▶ **MATERIAL TO PROCESS**
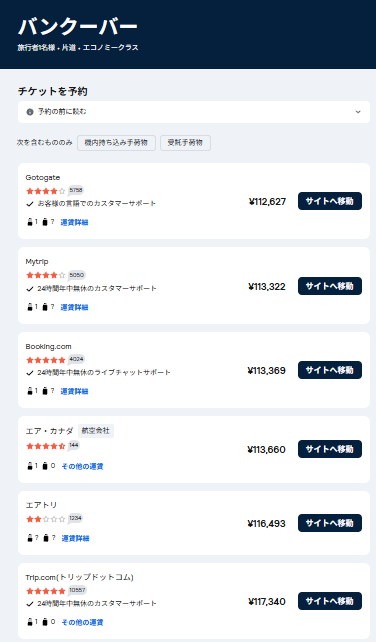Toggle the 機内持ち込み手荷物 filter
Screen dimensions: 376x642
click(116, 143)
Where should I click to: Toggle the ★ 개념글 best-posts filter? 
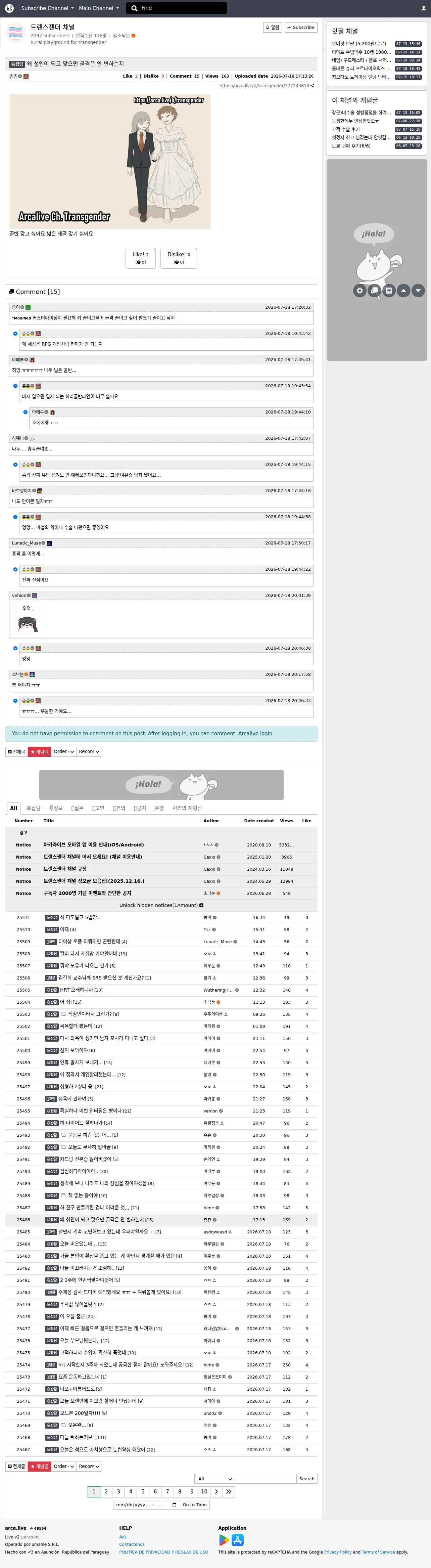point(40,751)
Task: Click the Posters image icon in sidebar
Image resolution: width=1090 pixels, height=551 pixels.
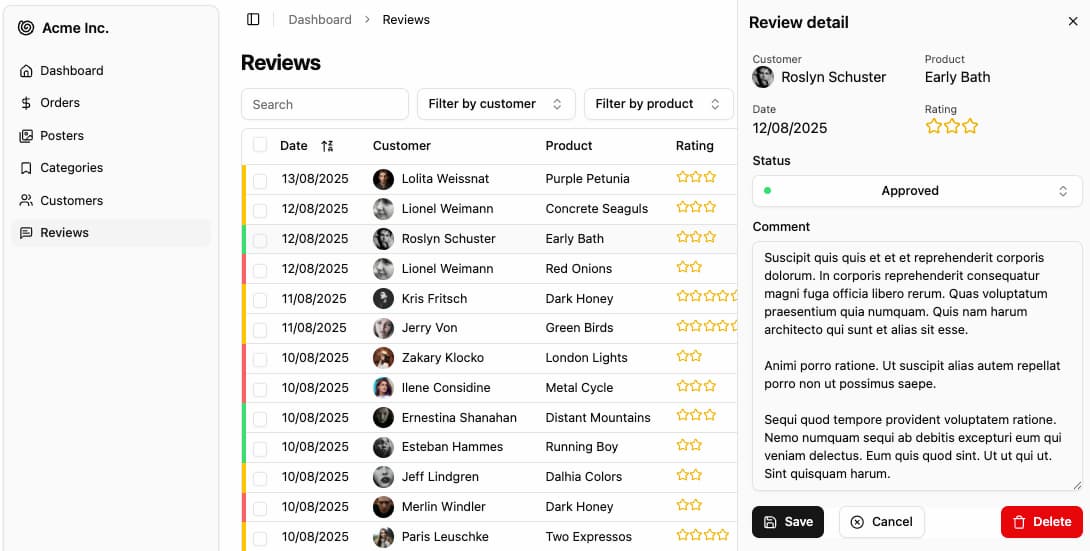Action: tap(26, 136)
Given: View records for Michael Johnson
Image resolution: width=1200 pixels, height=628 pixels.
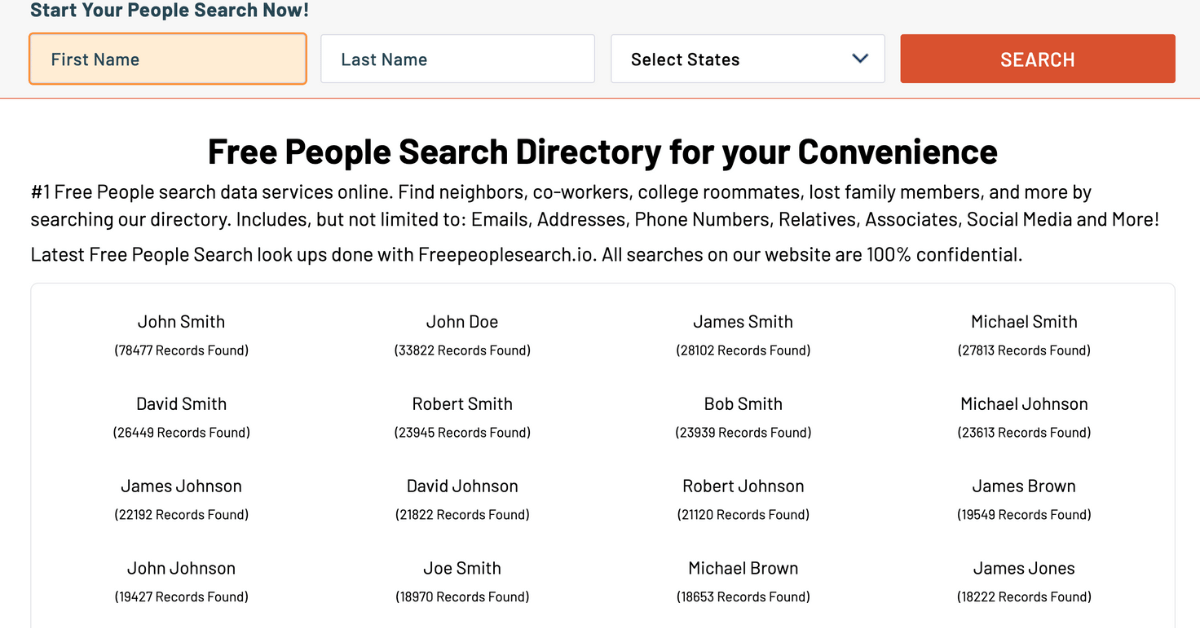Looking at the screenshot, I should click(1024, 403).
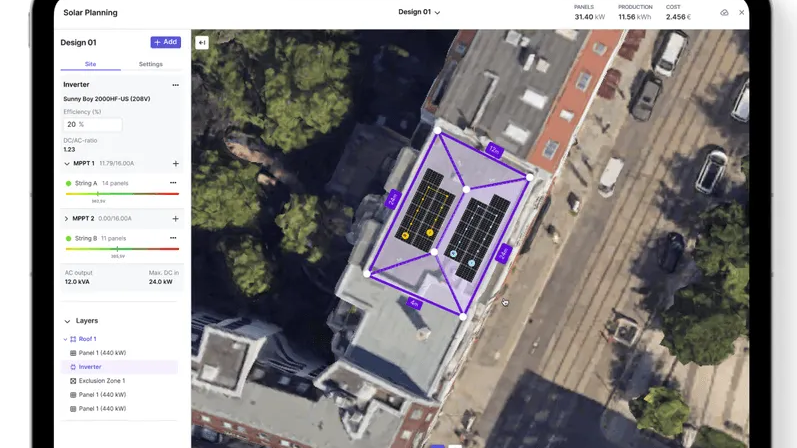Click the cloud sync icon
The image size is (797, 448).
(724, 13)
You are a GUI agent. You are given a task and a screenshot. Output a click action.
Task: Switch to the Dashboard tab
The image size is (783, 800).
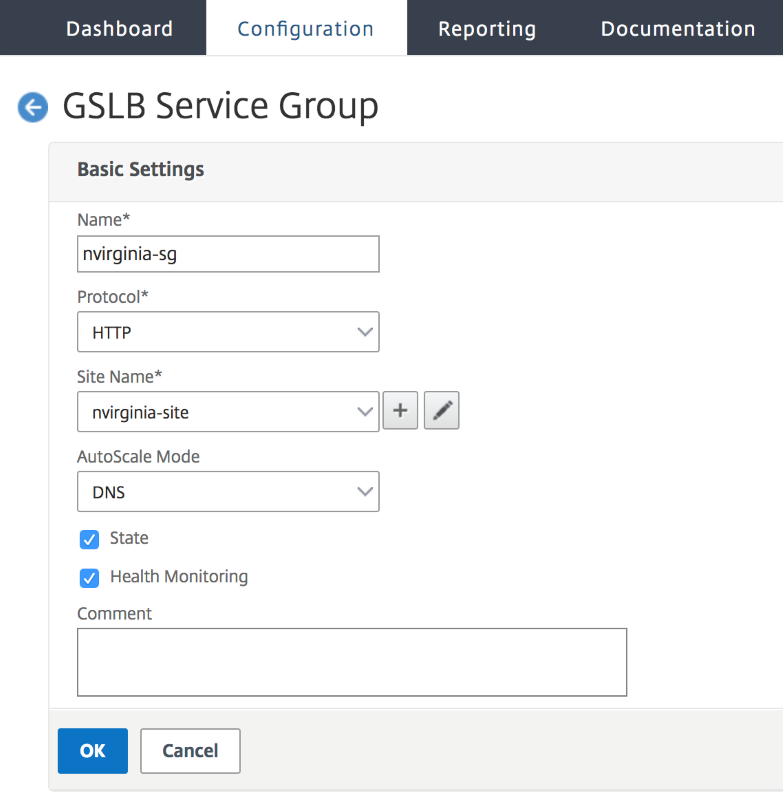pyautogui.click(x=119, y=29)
...
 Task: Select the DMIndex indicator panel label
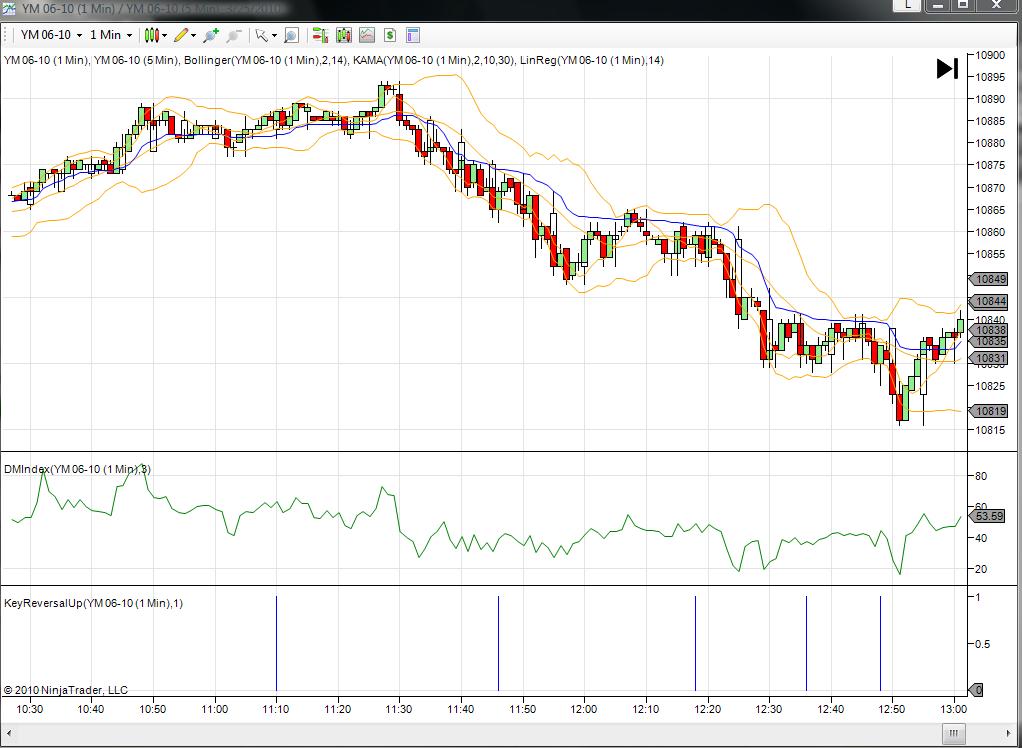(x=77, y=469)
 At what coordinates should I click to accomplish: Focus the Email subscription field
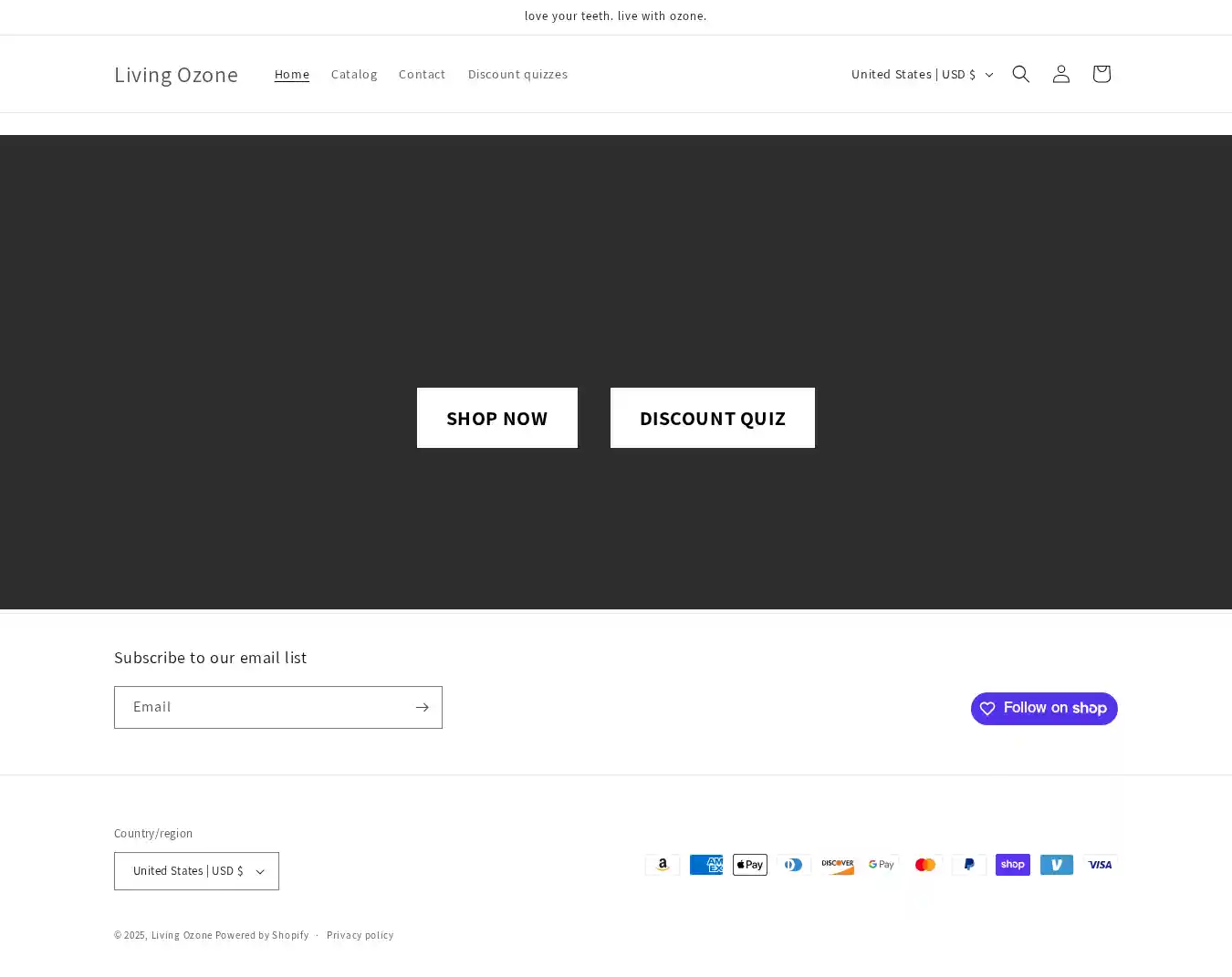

▶ **TASK DESCRIPTION**
Would you set down only the lines above from the line with "Task: Select the" to the line with "At what coordinates", both included, exactly as they stand and without the pictures?

▶ **RESPONSE TO THIS TASK**
 Task: Select the DMIndex indicator panel label
(x=77, y=469)
 At what coordinates should I click to accomplish: Focus the Email subscription field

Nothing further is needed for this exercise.